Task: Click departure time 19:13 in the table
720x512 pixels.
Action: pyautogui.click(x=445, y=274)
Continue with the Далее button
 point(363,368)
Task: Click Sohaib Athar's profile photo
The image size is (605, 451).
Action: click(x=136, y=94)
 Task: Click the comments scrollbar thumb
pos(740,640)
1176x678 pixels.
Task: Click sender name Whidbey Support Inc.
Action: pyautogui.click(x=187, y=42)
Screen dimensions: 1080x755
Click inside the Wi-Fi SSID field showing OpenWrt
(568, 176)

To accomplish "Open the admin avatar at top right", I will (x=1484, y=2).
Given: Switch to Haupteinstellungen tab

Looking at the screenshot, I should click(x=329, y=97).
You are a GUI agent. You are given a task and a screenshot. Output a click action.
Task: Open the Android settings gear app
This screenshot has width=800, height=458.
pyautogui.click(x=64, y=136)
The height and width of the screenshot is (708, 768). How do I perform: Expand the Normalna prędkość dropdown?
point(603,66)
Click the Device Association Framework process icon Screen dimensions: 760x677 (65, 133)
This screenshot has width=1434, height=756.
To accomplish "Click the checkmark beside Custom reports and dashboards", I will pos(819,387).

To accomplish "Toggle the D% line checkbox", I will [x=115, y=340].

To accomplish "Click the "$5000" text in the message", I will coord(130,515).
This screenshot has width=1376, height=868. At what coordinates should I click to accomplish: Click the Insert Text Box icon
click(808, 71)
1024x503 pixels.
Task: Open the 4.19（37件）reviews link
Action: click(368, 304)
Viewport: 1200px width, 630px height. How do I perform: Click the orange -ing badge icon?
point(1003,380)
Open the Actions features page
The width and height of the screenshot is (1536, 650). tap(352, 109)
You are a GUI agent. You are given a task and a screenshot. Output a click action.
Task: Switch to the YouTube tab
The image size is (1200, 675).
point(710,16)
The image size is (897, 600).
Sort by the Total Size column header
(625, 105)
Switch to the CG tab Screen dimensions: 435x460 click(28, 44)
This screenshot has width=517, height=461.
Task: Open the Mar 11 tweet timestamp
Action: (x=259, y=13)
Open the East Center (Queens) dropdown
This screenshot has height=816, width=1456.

───

■ Work item ■
From the line that contains "Sort by the Total Size column header" down to the last line of the listing above, repeat each line exactly, and include nothing else.

■ Answer space ■
Sort by the Total Size column header
(625, 105)
Switch to the CG tab Screen dimensions: 435x460 click(28, 44)
This screenshot has width=517, height=461.
Task: Open the Mar 11 tweet timestamp
Action: (x=259, y=13)
Open the East Center (Queens) dropdown
This screenshot has height=816, width=1456.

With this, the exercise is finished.